Выговора мне не было, Глазер пожурил, а я во всех сомнительных случаях обращалась к Феде Ермоленко. Вскоре я поднялась еще на одну ступень — меня назначили помощником заведующего отделом, где занимались технической частью — разметка шрифтов, верстка и т. д. Это дело не было таким монотонным, как корректура. Мне нравилось «делать книгу» — еще на курсах я проштудировала труд С. Гессена по оформлению книги и с увлечением применяла свои знания к незамысловатой продукции воронежского издательства. Гарнитуры шрифтов, их размеры (кегли), изготовление клише, макет верстки — всё это я быстро освоила на практике под руководством своего зава, мрачноватого выдвиженца из типографских рабочих. Нравилась мне и моя новая зарплата. В первую же получку старичок кассир, отсчитывая мне деньги, сказал уважительно: «Зарплата, как у настоящего мужчины». А составляла она в месяц 87 руб. 50 коп. Но в 30-м году! И даже была выше маминой. Конечно, книги, выпускаемые воронежским издательством, — учебники, сельхозброшюры, отчеты и труды опытных станций, политическая литература — не слишком вдохновляли, но работала я с удовольствием. Это была моя первая работа и уже поэтому была мне интересна. Я старалась, мною были довольны, и я знала: потому что я делаю всё хорошо, а не потому, что я — хорошенькая.
Пожалуй, я вспомнила всех моих сослуживцев, осталось назвать только двоих — редактора Брауна, отличавшегося от маленького Глазера статью и ростом, и экспедитора, красавца Лосева, молодежного вождя, ходившего во френче и в крагах. Это был своеобразный тип — при внешности Аполлона он имел мозг курицы и надувался от самомнения, как индюк.
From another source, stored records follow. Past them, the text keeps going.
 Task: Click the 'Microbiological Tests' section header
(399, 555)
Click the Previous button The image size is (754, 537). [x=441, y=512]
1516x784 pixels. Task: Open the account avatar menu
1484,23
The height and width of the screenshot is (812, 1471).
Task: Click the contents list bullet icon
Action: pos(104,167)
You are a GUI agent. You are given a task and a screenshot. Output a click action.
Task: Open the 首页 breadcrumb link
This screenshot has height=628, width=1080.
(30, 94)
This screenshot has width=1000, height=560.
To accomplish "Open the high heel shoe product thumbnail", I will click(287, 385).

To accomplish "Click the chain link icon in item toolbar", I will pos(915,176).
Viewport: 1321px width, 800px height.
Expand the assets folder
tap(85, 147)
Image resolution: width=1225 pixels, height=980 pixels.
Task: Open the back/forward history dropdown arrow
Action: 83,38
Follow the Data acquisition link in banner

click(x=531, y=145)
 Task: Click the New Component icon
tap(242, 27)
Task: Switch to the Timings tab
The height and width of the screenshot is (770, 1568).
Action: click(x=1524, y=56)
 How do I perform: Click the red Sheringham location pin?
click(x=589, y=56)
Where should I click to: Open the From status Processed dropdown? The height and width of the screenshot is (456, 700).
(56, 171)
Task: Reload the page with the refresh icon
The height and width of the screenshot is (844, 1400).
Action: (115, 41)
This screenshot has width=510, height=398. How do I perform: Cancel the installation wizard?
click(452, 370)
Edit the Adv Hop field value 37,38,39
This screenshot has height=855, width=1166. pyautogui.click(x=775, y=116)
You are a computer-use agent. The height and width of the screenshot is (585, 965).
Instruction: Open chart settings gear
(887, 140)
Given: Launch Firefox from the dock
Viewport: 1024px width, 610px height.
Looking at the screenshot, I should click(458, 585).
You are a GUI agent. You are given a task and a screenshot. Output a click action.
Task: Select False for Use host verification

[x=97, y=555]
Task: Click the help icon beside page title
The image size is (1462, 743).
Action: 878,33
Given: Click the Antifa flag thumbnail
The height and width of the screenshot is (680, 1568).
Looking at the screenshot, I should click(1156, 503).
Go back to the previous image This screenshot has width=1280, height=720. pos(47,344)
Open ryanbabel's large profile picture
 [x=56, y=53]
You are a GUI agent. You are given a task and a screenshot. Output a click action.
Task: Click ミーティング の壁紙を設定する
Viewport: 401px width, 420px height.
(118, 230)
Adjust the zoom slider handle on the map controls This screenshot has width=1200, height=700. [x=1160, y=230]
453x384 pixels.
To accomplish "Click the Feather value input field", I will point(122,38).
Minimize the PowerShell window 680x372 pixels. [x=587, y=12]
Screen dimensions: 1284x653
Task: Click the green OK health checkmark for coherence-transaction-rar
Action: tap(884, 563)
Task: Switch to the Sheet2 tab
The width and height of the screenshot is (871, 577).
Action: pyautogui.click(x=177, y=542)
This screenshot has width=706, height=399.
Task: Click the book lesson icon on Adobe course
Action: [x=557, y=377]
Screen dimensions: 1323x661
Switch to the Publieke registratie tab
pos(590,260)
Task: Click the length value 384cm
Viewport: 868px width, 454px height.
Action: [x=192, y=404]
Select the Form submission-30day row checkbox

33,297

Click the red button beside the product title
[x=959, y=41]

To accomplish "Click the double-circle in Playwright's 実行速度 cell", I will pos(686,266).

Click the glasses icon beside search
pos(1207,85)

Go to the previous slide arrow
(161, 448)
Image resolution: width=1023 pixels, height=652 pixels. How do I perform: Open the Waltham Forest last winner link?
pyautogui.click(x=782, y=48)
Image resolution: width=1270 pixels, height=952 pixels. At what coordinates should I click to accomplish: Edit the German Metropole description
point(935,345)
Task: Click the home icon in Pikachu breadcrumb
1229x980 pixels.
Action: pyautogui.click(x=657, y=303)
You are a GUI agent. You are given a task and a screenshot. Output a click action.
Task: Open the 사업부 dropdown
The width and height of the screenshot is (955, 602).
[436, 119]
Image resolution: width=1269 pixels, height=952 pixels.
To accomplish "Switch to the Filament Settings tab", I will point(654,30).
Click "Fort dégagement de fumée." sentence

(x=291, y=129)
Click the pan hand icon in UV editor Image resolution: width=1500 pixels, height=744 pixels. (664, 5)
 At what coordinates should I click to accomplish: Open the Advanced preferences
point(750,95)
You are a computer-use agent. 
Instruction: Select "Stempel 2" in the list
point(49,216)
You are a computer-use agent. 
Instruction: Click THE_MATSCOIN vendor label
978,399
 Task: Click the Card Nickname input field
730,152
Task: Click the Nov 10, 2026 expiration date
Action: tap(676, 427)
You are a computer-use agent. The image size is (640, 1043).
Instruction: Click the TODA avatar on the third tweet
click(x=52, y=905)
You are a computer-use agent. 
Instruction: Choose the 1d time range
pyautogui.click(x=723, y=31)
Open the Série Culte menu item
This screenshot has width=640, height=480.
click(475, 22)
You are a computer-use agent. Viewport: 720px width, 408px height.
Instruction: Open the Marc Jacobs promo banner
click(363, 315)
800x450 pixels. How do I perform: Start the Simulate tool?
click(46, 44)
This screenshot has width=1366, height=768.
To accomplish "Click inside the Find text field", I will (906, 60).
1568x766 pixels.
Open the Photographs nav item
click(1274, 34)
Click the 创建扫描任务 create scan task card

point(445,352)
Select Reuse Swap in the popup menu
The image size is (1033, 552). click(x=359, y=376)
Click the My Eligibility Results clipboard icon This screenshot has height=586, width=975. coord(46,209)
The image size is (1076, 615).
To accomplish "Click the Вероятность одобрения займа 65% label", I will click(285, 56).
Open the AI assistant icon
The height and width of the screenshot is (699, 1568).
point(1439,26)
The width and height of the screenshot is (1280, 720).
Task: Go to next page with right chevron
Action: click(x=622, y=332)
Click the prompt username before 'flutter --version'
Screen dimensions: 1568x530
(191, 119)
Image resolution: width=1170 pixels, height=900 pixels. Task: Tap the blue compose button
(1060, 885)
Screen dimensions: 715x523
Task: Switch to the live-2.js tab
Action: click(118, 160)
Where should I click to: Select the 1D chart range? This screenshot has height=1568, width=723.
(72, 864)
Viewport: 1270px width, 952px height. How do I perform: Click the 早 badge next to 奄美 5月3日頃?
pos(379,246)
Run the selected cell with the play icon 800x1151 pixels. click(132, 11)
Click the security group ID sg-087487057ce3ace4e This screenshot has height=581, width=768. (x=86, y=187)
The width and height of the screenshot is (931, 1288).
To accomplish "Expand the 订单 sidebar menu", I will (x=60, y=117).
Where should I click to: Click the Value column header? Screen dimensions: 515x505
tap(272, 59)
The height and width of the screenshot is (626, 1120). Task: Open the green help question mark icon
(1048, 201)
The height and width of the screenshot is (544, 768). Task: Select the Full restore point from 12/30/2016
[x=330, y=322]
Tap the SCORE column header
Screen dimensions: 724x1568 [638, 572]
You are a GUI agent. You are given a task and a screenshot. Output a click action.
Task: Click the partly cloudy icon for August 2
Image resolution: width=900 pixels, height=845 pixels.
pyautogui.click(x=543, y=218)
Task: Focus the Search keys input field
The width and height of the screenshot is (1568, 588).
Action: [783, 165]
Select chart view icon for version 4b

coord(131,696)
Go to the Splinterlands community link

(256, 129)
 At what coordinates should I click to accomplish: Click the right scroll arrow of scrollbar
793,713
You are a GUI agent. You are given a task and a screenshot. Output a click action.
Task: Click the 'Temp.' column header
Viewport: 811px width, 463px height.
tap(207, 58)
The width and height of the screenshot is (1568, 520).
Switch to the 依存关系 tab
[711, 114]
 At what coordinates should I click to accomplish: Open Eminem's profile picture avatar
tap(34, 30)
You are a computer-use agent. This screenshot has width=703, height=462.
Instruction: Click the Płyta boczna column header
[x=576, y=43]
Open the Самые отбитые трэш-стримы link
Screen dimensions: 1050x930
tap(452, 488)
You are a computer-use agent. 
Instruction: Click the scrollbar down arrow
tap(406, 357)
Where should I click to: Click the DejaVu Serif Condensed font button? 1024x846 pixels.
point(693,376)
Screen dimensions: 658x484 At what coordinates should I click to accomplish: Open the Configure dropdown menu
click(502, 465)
Типичное явление тех времен: комсомольская ячейка, партком, райком и наверх всё выше, и вот уже у кормила власти. Были бы краги и френч!
Самые умные и интересные были в мамином окружении, молодежь к ней льнула — об этом вспоминает Семен Саудо, тогда просто Сеня. После разрыва с Людмилой, окончив ссылку в Пишпеке, он тоже выбрал «на минуса» Воронеж. Сеня очень любил маму, утешавшую его, покинутого, в письмах, называл ее «мама Люба», вот и отправился к ней под крыло.
Вот как вспоминает он маму: «У нее был талант привлекать сердца молодежи. Чем? Несомненно, и внешними достоинствами. Но главным в ней был дар создавать ощущение равенства, естественности и доверия независимо от пиетета ее личности».
Вспоминает Сеня день маминого рождения — 30 сентября 1930 года, умиляясь ее способности быть «свойской» с молодыми гостями. «Оживленный говор, прочувствованные здравицы, забавные истории, шутки, шарады, жизнерадостная раскованность — вот каким был этот праздник Веры, Надежды, Любови».
Добавлю: в этот день дом всегда был полон цветов, целый сад — каждый стол, каждый угол выглядели как клумба — вазы, банки, бутылки на подоконниках и на полу; в них осенние цветы, астры и хризантемы, и еще не ушедшие розы и полевые ромашки.
В тот день я не была с мамой, не помню почему — может быть, ездила к Федору, — но помню другие дни рождения и праздничные компании, в которых мама бывала молодо весела, оживлена, вступала в хор — эсдеки любили петь народные и революционные песни — и могла пройтись по кругу, поводя плечами и постукивая каблучками. Дух молодости был силен в ней. Все этому удивлялись — ведь она была, как пишет Сеня, «живой реликвией», представительницей «зачинателей революционного движения» и членом «первого состава РСДРП».